[PROMPT]: Count the lines of the records that contain the string "Üniversite", treating uppercase and lowercase letters as different. Give only the number.

[MATERIAL PROVIDED]:

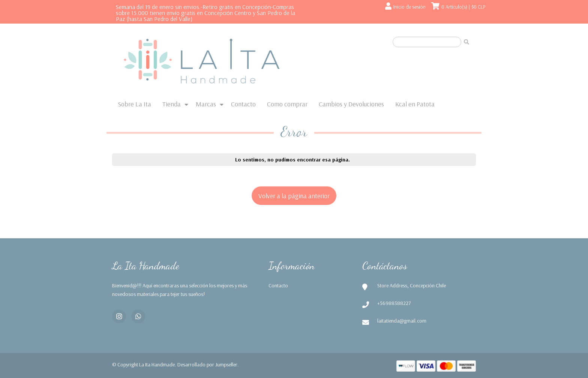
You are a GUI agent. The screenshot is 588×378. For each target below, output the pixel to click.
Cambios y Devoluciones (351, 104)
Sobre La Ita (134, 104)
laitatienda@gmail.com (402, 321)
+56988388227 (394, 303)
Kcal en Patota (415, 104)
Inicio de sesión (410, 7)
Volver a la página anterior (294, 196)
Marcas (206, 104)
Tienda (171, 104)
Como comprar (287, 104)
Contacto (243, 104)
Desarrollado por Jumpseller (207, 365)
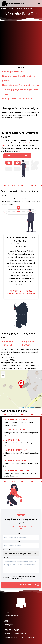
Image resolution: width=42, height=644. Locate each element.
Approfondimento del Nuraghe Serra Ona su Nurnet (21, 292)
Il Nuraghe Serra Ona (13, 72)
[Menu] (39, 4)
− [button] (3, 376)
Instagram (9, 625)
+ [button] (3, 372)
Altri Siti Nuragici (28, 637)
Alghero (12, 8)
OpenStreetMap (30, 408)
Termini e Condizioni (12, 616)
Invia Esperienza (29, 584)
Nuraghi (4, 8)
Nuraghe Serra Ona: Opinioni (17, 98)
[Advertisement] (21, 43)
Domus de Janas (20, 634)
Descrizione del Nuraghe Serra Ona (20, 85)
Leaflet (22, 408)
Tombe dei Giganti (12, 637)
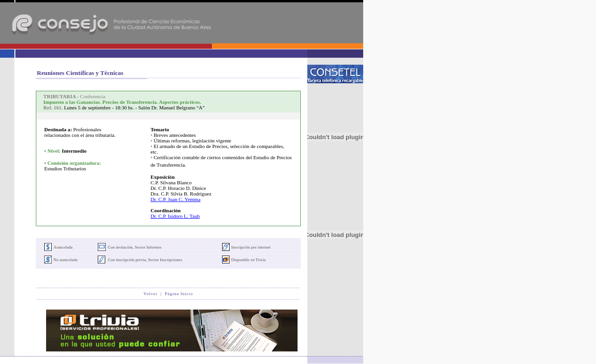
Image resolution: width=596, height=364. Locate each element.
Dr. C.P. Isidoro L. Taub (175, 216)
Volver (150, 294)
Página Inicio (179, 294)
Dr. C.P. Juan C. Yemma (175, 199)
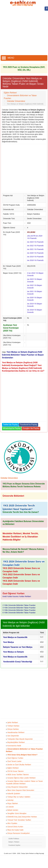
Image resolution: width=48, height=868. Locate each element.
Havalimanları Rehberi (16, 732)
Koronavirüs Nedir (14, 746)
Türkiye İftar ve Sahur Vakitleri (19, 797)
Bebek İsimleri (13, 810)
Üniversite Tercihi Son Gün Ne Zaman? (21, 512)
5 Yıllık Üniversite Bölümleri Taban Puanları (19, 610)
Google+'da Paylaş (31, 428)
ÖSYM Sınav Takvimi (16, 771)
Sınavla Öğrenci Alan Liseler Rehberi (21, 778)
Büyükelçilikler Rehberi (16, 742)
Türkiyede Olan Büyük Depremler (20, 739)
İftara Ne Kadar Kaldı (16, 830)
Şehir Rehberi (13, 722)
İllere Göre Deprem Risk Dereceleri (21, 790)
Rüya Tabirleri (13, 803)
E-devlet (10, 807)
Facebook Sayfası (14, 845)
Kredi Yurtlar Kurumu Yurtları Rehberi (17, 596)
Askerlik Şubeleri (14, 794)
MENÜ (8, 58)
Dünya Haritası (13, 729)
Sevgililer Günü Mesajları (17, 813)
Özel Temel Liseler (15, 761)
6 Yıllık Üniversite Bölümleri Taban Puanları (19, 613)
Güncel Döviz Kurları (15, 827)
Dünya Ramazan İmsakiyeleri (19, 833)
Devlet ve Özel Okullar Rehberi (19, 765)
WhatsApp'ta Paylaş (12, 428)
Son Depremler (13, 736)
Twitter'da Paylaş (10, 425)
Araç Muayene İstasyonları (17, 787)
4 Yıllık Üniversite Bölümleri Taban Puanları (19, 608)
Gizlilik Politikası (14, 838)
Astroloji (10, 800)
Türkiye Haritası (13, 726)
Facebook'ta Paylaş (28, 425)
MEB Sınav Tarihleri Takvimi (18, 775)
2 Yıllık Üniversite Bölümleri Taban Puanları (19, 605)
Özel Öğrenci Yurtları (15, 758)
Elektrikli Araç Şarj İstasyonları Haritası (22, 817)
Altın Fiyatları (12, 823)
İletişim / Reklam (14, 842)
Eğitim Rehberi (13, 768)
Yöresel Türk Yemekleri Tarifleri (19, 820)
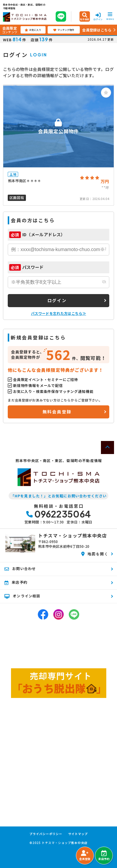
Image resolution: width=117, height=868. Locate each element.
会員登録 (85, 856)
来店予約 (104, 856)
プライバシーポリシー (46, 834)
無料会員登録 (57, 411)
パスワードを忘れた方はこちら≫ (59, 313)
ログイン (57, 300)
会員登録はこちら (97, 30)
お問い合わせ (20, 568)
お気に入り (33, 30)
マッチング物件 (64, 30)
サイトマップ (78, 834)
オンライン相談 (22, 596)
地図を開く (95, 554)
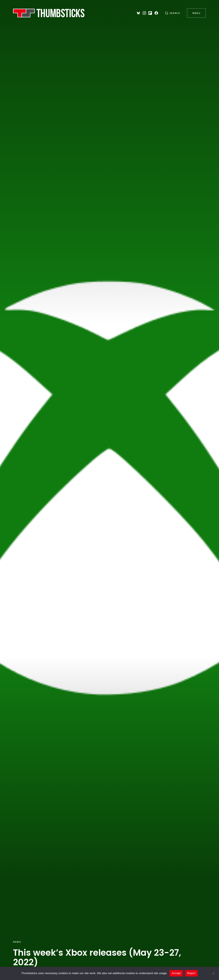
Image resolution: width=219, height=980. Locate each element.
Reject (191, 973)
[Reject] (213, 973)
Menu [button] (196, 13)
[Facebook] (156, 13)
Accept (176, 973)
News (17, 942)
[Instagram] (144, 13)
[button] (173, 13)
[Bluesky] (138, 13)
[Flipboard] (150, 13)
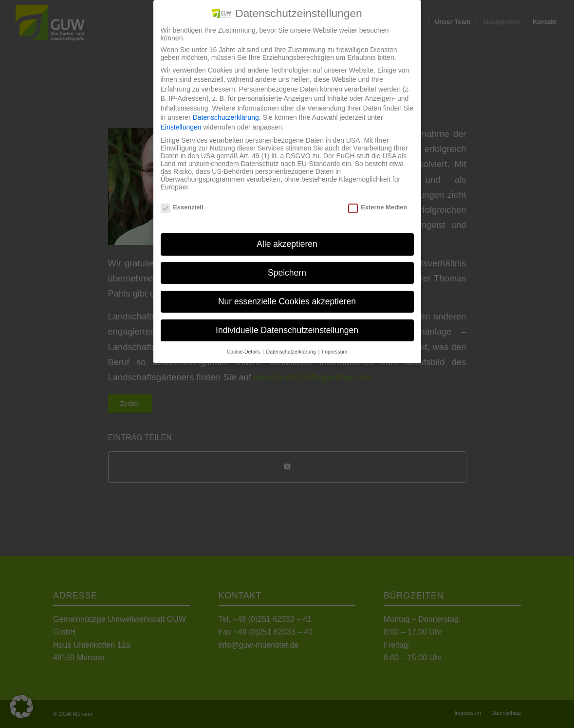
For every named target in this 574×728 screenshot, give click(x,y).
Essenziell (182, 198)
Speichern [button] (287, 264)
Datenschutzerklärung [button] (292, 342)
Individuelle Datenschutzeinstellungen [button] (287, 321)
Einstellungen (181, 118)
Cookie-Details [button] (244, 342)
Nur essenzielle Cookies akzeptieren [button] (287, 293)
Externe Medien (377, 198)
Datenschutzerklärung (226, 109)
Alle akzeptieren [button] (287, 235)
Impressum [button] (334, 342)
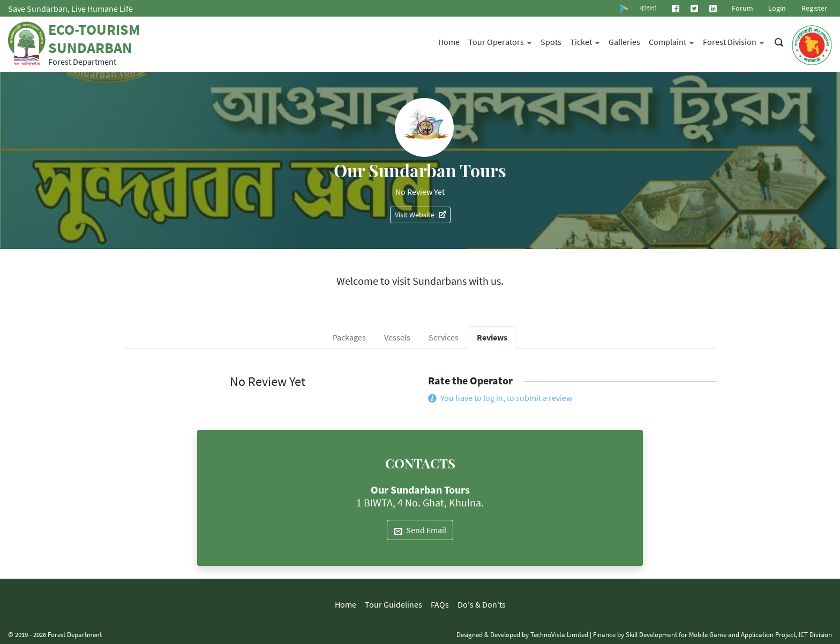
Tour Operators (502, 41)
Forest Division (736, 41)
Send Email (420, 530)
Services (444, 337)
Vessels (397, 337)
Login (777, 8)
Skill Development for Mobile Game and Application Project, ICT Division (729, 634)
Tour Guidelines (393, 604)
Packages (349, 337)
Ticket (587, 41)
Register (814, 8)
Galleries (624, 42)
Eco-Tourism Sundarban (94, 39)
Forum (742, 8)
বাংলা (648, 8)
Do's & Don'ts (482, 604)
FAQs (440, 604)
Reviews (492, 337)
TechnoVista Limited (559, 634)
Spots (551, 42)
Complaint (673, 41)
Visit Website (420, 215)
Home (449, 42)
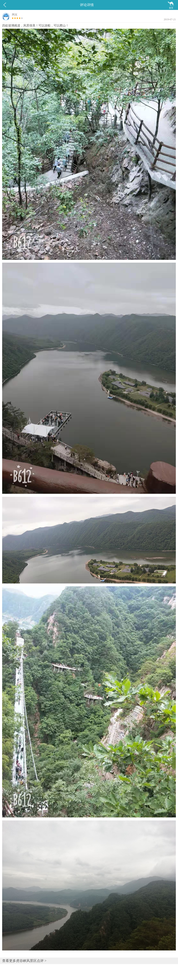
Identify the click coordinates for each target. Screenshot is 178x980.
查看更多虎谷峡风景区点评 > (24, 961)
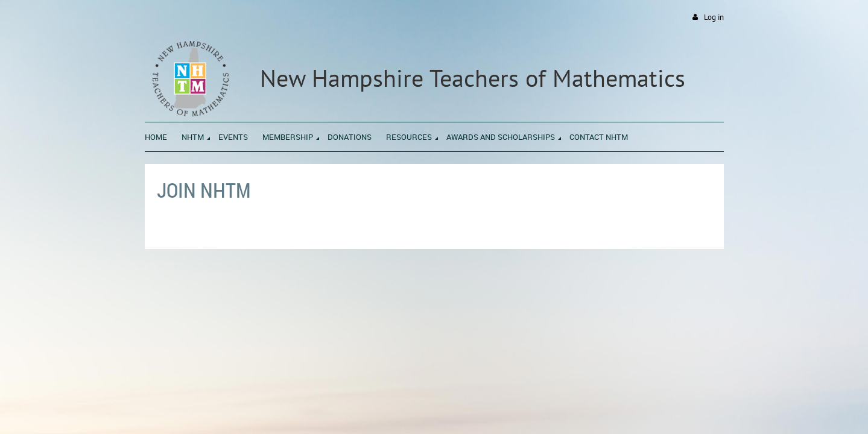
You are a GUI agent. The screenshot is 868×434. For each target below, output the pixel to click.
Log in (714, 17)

[EXERCISE ANSWER]: 5